Now I titled this move feign ignorance, well because my cousin, completely aware of what she was doing saw no problem at all. Acting within her femininity, giving sick men the illusion of being desirable, laughing and playing coy to escape fines and consequences, puffing up chests and plastering on a picture-perfect smile so that he can, at any time, pull out a keepsake of your beauty and charm to help kick back and relieve himself of stress for when night-time comes. She was giving herself away, but I guess we all feigned oblivion. Despite the disgust I felt, I never told her why it was wrong. And she continues to see it as normal. It’s not.

It all kind of escalated in a weird way. There were at least 14 minutes until 12:00pm and with officer Ruption now already moved in, I grew more and more uncomfortable, invisible, and sadden.  As their conversation went on - and as you should know by now - there is always a point in every civilian and cop relationship, after the banter of course, where money is used to smooth over any offence and wash away all due parking tickets. My Cousin reaches for a brown printed problem solving twenty rand note, and drops it on her lap, right on her thighs, so close to her privates but far from her morals. The money laid there, enticing the growling cop, waiting for him to fish out the bait. I don’t know what intensified his hunger more, the blatant foreplay, the rapid increase of happy hormones or the reward of getting a nice cold beverage after all his hard work.

Who knew problems could be coaxed with a mere twenty.  

I sat watching the officer now more than I did the clock thingy and he wanted more than a twenty. His incessant drooling told me so.

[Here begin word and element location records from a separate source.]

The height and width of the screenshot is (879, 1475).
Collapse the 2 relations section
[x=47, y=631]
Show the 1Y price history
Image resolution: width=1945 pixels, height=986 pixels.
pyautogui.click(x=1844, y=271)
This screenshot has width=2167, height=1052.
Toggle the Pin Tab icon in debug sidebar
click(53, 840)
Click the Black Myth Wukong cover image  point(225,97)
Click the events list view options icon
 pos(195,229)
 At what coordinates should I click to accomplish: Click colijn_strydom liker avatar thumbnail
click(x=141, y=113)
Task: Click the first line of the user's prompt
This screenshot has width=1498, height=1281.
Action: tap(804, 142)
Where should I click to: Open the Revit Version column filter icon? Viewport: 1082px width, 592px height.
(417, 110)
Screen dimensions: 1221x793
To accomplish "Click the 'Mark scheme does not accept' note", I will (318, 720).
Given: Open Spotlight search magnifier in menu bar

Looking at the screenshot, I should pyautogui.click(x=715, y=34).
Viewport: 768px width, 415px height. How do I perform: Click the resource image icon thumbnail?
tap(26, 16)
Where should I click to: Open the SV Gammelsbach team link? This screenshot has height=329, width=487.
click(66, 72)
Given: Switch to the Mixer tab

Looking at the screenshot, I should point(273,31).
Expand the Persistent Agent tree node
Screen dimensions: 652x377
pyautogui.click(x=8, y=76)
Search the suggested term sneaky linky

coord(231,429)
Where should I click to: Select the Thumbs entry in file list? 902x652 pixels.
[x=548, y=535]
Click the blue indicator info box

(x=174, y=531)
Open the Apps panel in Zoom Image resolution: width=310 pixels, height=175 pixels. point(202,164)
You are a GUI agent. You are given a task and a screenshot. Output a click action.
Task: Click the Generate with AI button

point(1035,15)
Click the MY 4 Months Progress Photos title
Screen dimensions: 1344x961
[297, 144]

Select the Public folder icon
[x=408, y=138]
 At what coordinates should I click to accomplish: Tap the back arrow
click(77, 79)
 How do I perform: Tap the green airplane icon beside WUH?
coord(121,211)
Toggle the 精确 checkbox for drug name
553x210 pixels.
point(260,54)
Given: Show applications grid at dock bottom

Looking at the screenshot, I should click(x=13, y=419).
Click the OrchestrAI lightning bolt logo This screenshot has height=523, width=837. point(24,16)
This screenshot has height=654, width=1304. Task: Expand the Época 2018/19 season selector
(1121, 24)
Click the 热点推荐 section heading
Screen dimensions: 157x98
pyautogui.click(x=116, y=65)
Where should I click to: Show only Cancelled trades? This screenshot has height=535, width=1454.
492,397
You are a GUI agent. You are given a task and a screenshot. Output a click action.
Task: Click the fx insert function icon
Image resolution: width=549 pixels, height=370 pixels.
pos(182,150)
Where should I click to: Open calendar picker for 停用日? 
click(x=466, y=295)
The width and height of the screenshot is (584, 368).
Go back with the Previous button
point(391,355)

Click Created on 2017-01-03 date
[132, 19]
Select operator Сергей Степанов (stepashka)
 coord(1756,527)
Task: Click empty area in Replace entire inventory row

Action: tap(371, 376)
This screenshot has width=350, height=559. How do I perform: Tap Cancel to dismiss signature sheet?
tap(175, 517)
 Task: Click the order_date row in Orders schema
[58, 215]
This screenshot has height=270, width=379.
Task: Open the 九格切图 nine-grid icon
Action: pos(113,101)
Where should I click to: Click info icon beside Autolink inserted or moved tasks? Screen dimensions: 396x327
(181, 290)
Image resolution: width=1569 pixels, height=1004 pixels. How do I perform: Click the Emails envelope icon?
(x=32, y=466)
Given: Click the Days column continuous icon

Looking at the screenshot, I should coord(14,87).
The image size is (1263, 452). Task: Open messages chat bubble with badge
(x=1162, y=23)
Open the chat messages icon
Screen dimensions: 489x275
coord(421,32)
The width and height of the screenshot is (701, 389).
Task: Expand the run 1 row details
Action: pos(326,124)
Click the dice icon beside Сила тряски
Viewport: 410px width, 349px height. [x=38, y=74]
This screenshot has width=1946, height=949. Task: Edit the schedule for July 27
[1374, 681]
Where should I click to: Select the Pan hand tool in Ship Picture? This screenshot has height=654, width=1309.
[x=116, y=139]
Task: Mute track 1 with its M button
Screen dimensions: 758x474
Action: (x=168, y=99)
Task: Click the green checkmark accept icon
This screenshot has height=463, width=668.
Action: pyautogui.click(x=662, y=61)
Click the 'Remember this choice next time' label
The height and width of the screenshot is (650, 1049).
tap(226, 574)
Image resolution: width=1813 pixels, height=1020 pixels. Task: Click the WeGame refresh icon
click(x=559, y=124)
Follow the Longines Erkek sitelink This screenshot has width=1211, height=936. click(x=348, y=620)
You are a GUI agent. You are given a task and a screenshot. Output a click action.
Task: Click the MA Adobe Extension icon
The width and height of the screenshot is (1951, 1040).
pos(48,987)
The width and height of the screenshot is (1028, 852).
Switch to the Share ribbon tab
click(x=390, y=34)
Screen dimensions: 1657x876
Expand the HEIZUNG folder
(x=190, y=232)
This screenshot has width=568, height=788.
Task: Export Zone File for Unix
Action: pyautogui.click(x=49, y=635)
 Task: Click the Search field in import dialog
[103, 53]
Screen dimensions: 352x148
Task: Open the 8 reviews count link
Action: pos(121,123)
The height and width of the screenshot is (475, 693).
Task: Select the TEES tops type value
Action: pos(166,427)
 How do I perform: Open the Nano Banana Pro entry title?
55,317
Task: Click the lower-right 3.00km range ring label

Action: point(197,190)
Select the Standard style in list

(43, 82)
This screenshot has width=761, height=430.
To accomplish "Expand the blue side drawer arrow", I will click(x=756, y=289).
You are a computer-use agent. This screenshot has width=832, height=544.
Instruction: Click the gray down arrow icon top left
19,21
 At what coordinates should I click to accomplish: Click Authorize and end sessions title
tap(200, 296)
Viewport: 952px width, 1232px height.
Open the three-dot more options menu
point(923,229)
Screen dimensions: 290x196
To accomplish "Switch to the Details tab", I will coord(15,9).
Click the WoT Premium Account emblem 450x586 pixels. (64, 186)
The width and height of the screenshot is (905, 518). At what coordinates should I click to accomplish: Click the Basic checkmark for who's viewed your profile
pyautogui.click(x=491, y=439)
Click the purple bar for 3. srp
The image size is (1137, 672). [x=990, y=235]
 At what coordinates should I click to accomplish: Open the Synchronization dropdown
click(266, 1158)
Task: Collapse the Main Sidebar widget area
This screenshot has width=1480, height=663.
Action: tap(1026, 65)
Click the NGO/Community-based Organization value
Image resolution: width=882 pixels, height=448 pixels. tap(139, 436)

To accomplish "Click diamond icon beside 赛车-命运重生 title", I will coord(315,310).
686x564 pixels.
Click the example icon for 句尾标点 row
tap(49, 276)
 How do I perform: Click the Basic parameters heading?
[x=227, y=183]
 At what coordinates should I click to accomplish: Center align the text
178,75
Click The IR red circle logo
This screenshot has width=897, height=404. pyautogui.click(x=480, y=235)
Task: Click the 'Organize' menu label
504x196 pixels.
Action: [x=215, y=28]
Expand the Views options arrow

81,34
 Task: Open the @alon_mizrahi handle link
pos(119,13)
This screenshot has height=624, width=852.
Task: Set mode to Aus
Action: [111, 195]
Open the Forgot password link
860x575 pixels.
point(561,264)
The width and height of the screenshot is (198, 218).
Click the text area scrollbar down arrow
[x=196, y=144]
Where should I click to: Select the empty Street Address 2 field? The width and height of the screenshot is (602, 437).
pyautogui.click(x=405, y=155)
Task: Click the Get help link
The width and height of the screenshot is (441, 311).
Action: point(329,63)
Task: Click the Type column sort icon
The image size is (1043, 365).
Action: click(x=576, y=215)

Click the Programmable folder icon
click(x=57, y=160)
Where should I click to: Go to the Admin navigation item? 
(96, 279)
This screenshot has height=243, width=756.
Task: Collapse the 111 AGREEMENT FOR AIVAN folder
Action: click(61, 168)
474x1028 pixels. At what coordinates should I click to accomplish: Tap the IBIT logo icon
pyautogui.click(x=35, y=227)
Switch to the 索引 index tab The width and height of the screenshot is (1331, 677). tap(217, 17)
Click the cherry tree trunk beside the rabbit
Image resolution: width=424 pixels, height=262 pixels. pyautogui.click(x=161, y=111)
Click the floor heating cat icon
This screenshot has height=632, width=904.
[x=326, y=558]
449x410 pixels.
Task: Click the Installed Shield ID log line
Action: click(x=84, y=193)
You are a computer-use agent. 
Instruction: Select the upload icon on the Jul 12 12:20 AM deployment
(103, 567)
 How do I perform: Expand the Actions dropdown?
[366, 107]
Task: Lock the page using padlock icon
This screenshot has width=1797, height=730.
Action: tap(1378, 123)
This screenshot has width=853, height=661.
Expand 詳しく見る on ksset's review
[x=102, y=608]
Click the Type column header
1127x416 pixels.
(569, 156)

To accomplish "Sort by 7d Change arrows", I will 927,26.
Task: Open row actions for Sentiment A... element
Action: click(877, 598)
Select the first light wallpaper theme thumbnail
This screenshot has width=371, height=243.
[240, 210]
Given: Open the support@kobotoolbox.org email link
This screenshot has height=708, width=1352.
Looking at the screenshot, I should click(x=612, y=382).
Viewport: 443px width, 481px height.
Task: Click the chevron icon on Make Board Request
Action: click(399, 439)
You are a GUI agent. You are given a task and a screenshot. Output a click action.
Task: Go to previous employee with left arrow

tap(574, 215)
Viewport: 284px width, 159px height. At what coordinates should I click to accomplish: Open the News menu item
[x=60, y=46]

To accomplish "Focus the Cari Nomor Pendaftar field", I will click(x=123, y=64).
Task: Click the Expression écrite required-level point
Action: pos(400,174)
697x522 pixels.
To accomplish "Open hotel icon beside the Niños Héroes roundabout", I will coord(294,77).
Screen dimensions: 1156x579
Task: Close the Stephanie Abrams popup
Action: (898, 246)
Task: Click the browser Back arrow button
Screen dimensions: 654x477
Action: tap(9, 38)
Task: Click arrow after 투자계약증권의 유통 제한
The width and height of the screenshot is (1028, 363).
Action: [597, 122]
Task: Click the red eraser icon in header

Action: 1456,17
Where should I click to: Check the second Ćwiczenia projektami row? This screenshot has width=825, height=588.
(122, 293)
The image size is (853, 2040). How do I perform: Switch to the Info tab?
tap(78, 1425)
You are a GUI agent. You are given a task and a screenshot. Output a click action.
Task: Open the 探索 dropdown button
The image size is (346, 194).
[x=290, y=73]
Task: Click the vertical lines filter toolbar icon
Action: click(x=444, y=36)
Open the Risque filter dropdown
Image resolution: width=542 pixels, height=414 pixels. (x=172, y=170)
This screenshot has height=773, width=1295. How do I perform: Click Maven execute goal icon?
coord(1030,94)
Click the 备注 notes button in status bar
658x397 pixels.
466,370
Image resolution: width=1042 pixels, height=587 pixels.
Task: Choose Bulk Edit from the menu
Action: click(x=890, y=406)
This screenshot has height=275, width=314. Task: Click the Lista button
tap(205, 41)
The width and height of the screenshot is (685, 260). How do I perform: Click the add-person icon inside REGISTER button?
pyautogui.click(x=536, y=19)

Out of her mouth dropped the words in a pitch shockingly unfamiliar to me, due to the high-ness and childlikeness it carried, “no officer, I have a boyfriend” – giggle, giggle, giggle - that wasn’t a lie, but it might as well have been.

Step Three: Denial.

I asked her why she performed in such a manner. She blamed corruption. I considered blaming the police officer. Blaming inconvenient timing. Blaming men? No.

I reasoned for as long as I could - mind you – it’s now two minutes past my bedtime so I am mentally and emotionally not altogether.

All she said was, “that’s what you have to do with cops, I just give him whatever cash I have in my wallet, we exchange numbers and I block him, done.”

I didn’t have much to say, I didn’t at all think she thought in a way so different from mine. I get that we’re different, naturally, we’re individuals, but she felt so strange to me after that day.

Different.

~

After the quiet ride home, I finally made it to my bed, I was finally safe, and she…him and all of it - the entire day was finally done. I was able to lay my sleepy heavy head down by the time it was 12:47pm. I laid in bed, with my curtains spread wide open, a sun-soaked room with a bird’s lull to send me to sleep. Warmth and Melody and the occasional “Kaaaaah’ sound that comes from one of those darned hadadas. I didn’t want to think too much, that’s a lie. I really couldn’t think at all. I’ve had a long day. And it’s past bedtime.